How will an LF xLED reduce the range of an xEM in the same read range?
This assertion only applies for LF and only when they’re two separate implants (not sharing the same coil) but I suspect it will have little no effect. Test it out with your X Field Detector. Most LF readers pump out a large amount of power, and the xEM requires so little to operate. I bet you could even scan an xEM through a diagnostic card. I’ll try that today.
I’m assuming its negligible.
@Satur9 Awesome of you to just test and film it!
I’d think the decrease in range comes more from the plastic of the card, instead of the power requirements to power 2 devices.
Just a guess though.
Nah, plastic has almost zero effect on magnetic fields because of its low permeability.
…also it’s not plastic, it’s woven fiberglass (FR-4)
The decrease comes more from the malformation of the magnetic field… the RDC has a huge spiral coil in the center with fat traces to pick up 125kHz… this will significantly deform the magnetic field coming from the reader. The impact of an xLED-LF on an LF x-series tag is negligible at most… possibly taking read range down by 10% at most… which when you’re dealing with distances of 1cm, we’re talking 1mm at most.
Semi related question, but how bright is the implantable xLED compared to the diagnostic xLED? The diagnostic xLED seems pretty dim at least in my testing.
What are you testing it with? I usually only get dim reads with my installed xLED, but every once in a while, I hit the sweet spot, and it’s exactly as bright as the diagnostic, save for the fact that there’s skin in the way. it’s the same exact tag, just safe for implanting, as far as I’m aware.
the only difference is the glass and resin… the “circuit” is the same. Early one we had some tuning issues, particularly with the 125kHz LF xLEDs… but that has been resolved for a while now.
The diagnostic xled I have is pretty darn dim and almost too dim in my opinion. I don’t think the light could reliably penetrate the skin unless mines a lemon.
How are you powering it?,
Is it an LF or HF?,
How old is it?,
Have you dropped it?,
Can you post a video of it in action?
HID Thinline 2, LF obviously, it’s maybe a year old, don’t think I’ve dropped it, and give me a bit and I’ll post a video
Nevermind on the video, I’m good.
The LED on my diagnostic xLED lights up at about 1/2 to 1/4 the distance I can get a good read on my xEM from on the reader. Not sure if that’s saying something good about the xEM or bad about the xLED.

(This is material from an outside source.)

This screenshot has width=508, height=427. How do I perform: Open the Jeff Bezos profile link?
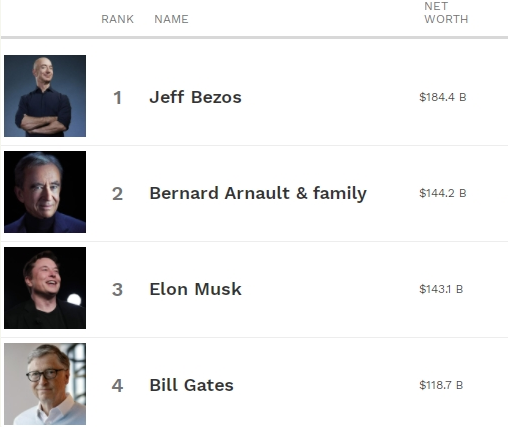coord(195,97)
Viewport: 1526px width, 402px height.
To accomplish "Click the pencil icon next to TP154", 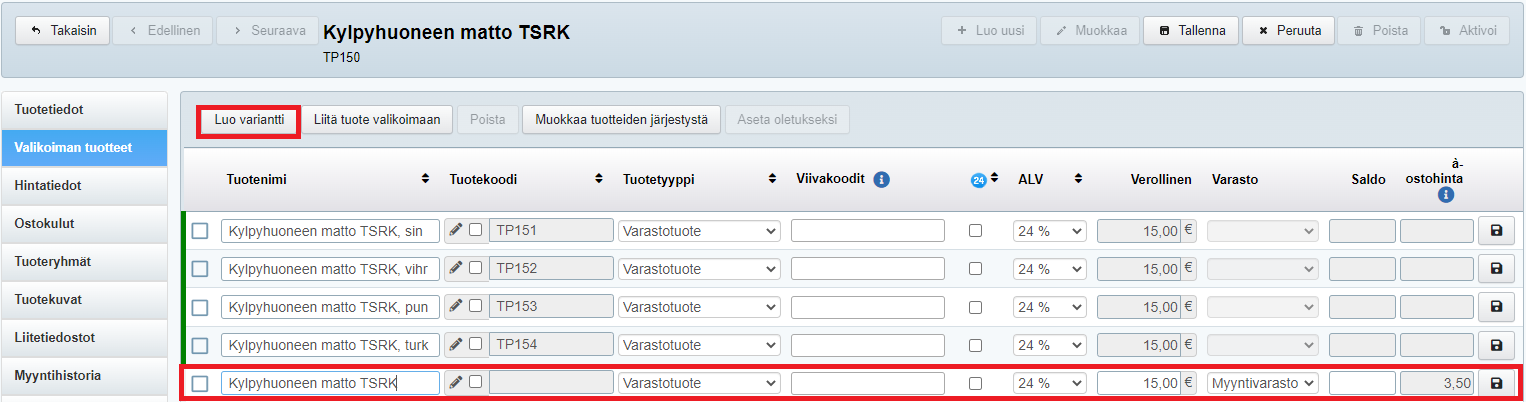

I mean, it’s dim enough to the point where the promo pictures for the xLED seem light years ahead of what is in my diagnostic “chip”. In comparison the HF xLED is way brighter from my phone versus a standalone reader.

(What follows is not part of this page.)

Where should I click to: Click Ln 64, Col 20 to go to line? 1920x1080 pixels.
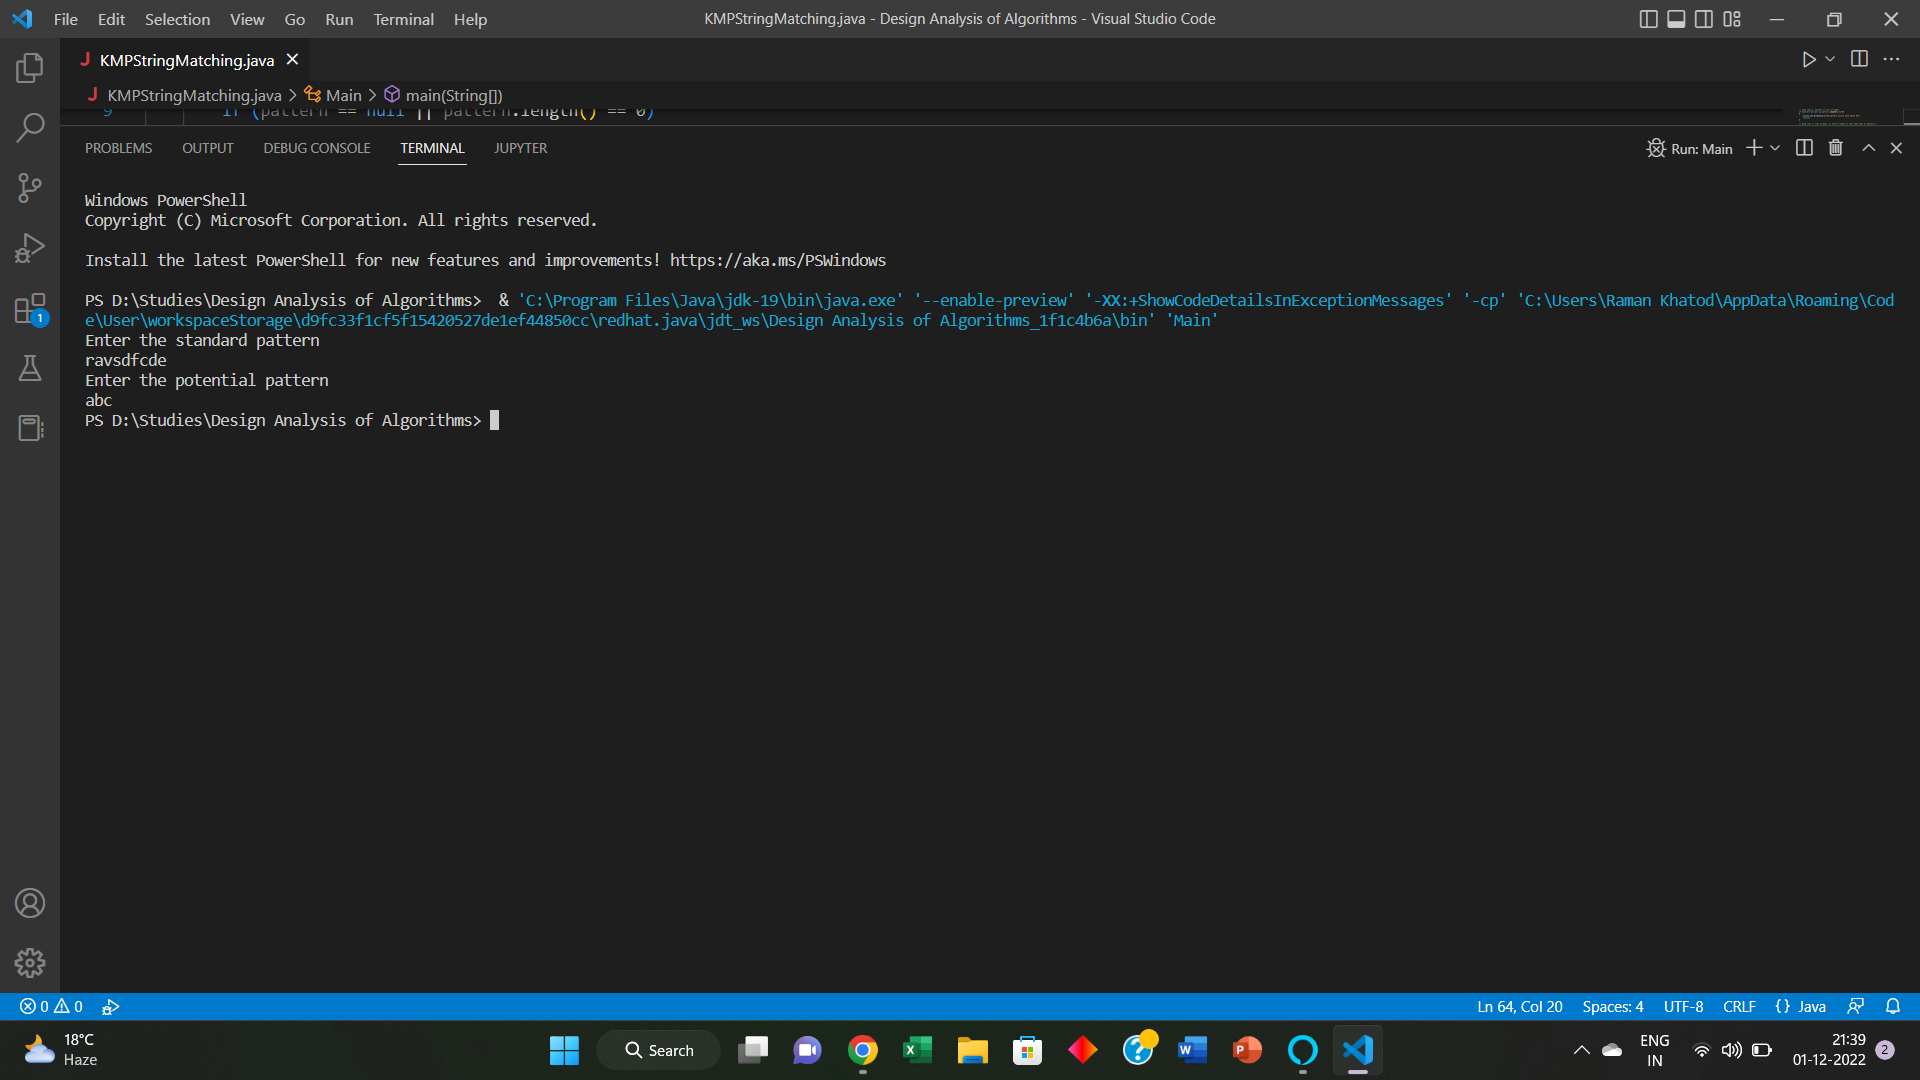[x=1518, y=1006]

Have you complained to DT about this?, There’s a help button on their website, If you feel a certain way about your xLED LF
Then I strongly suggest you go complain to them instead of doing it on here…
I don’t perceive bepiswriter as complaining, he’s just trying to get to the bottom of this. Here’s pretty knowledgeable, it’s not like he’s new to this space.
@bepiswriter
There might be something to this variable brightness. The LF xLED variant has a larger coil (more resistance) in order to achieve resonance at 125kHz. I think the physical LED has different specs too. There’s also the possibility that different LF readers behave differently. Other than their coil/enclosure shape, they may also pulse differently or limit their output current until they detect an appreciable current draw from the card (which the xLED does not produce due to poor coupling)

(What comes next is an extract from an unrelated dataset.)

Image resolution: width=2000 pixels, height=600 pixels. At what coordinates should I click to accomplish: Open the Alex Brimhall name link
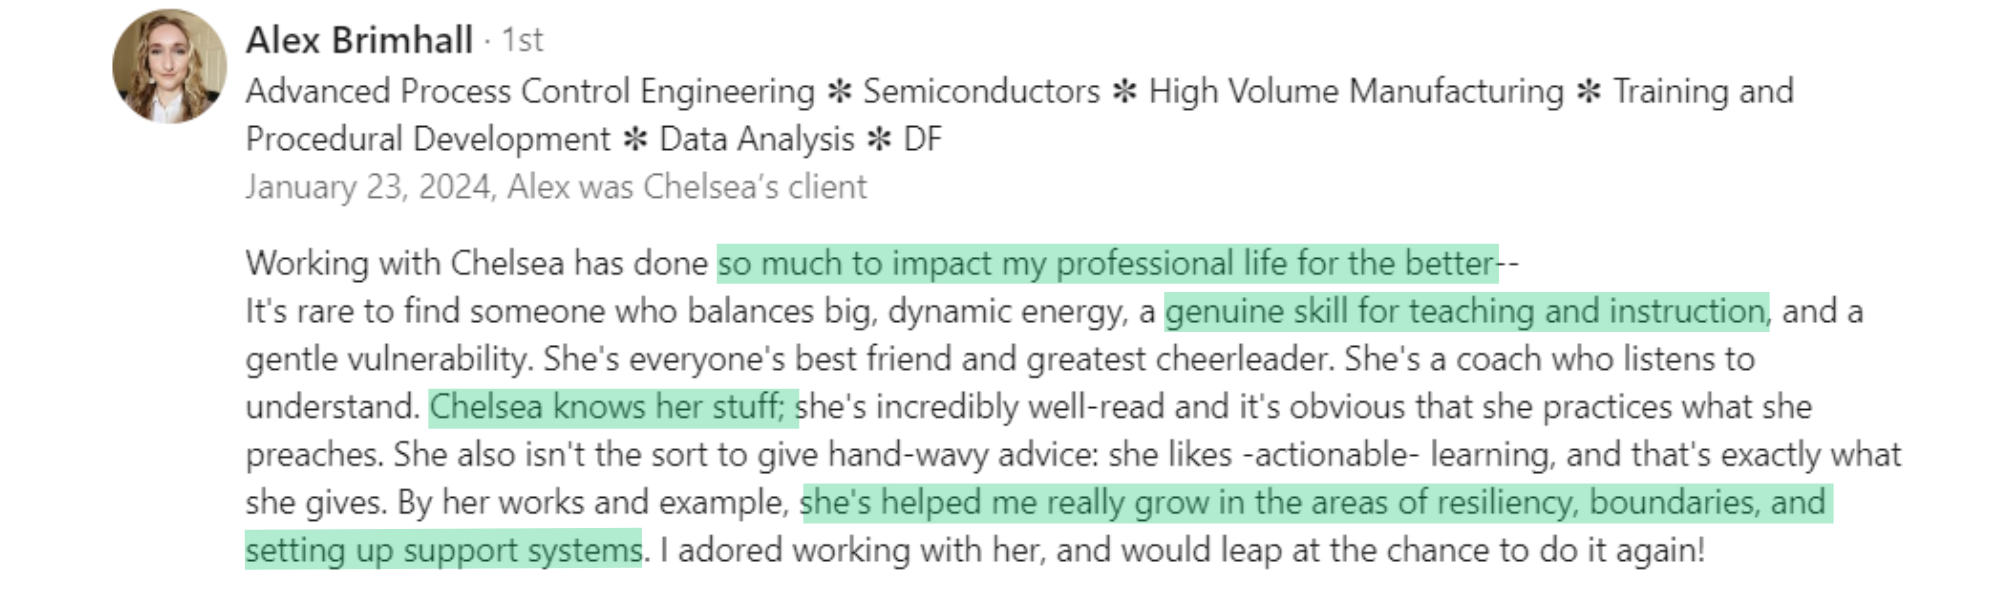(359, 40)
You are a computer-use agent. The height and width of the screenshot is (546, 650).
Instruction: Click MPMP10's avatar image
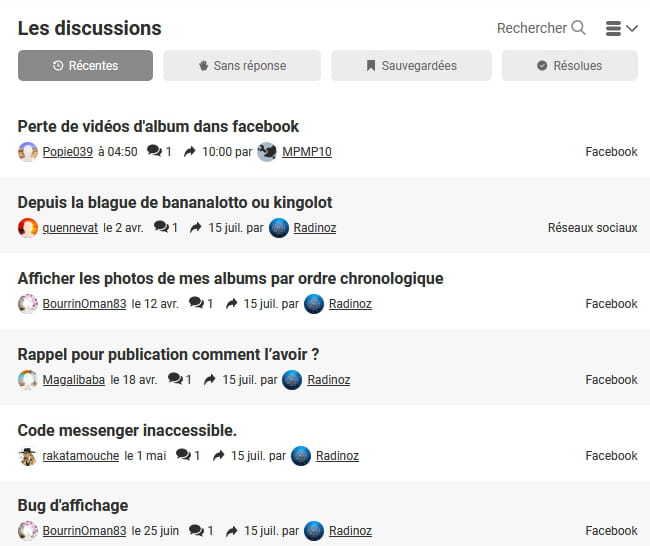tap(267, 152)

I tried to help him, Until he gave me an attitude.
My main issue here isn’t the diagnostic xLED, it’s that I want to get the right xLED implant if there is somehow fundamental differences between how the two operate at a level beyond my understanding. I want something that is bright and can produce a “wow”. Doing some testing with the Thinline reader at my desk, it looks like while the presence of a valid tag does change the brightness, it does not change by much.